- [Information provided]
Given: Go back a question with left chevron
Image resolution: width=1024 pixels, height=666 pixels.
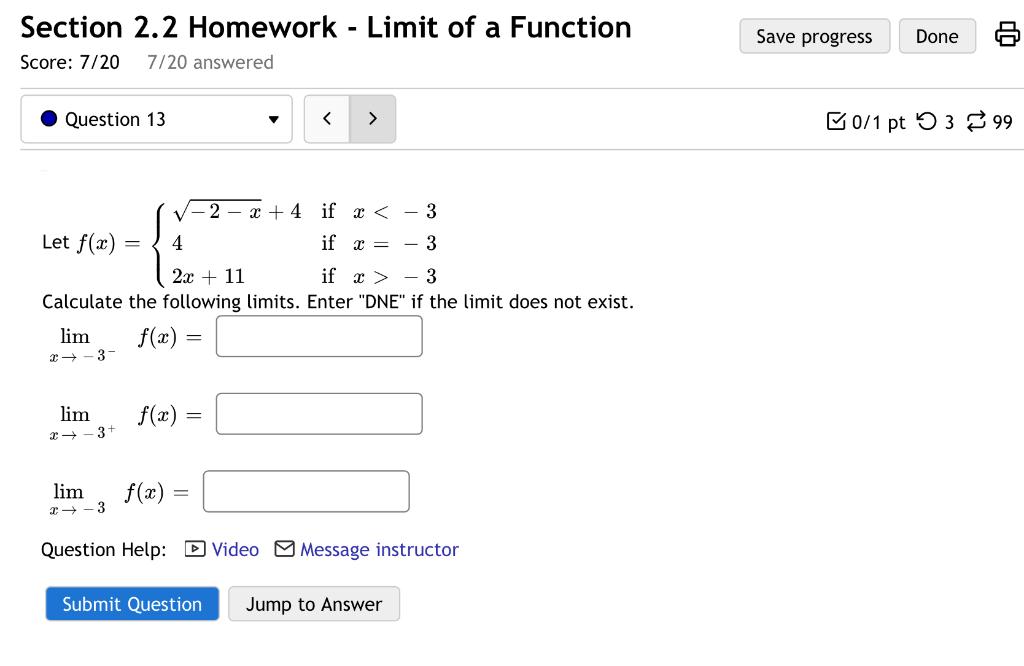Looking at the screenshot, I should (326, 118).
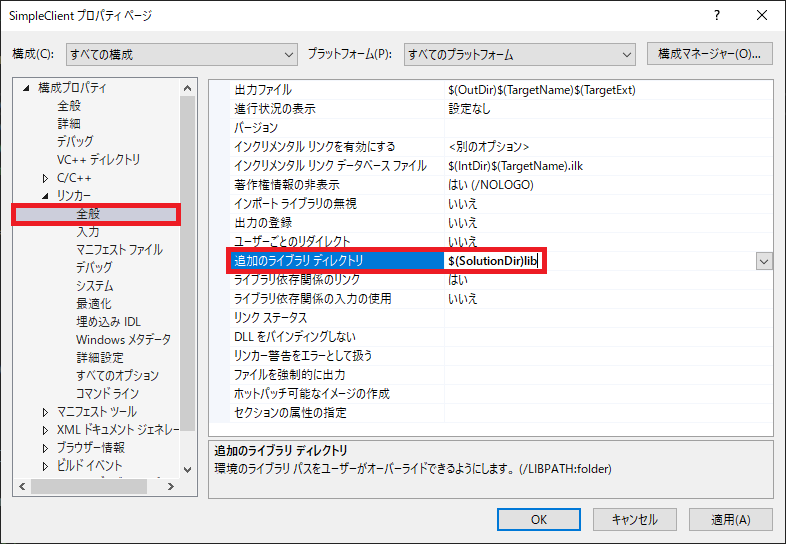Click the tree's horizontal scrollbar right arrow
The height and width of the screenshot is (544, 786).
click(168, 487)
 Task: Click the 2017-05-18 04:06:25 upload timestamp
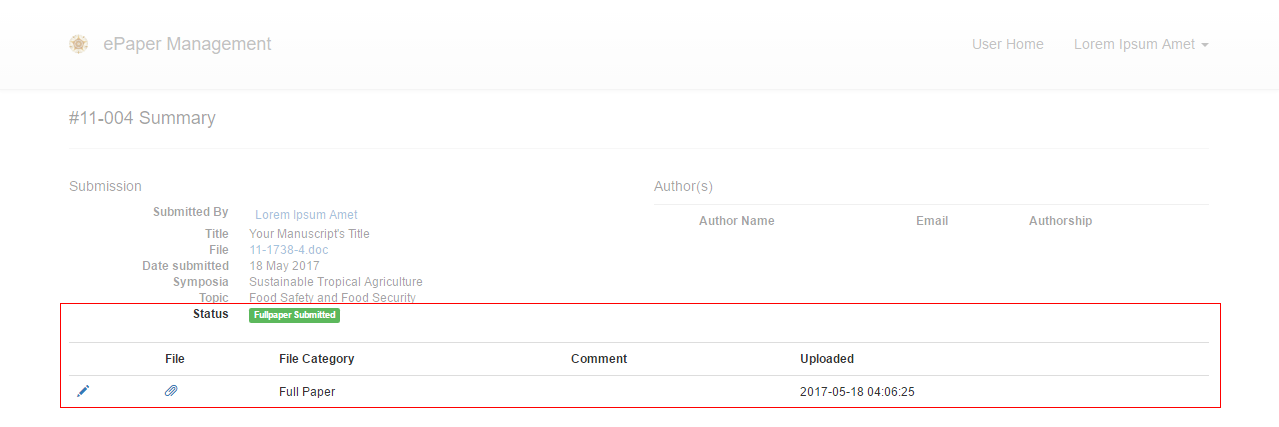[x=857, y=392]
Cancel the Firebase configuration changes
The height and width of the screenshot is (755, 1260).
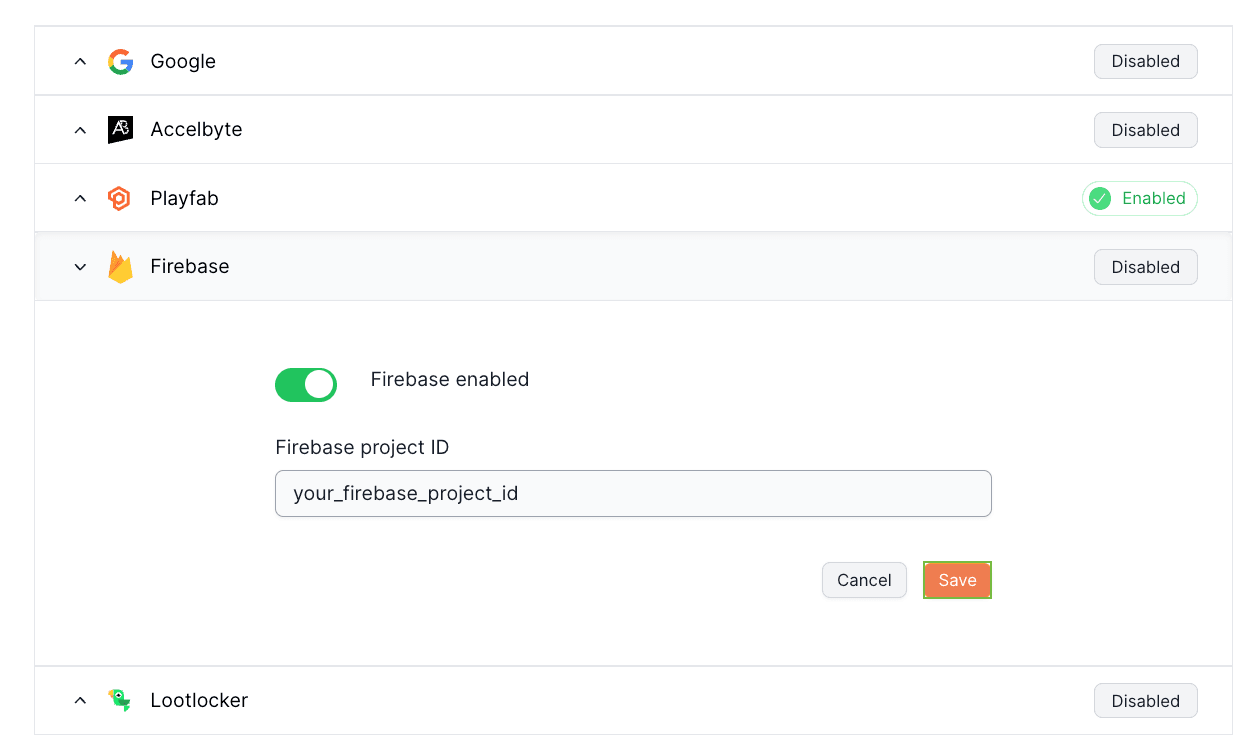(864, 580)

- [What this task involves]
From the first line to the last, retype the data above exactly, but not its images.

- [Result for this task]
Given: Go back a question with left chevron
Image resolution: width=1024 pixels, height=666 pixels.
Looking at the screenshot, I should (326, 118).
Click the tree's horizontal scrollbar right arrow
The height and width of the screenshot is (544, 786).
click(168, 487)
 Task: Click the 2017-05-18 04:06:25 upload timestamp
[x=857, y=392]
Cancel the Firebase configuration changes
The height and width of the screenshot is (755, 1260).
(864, 580)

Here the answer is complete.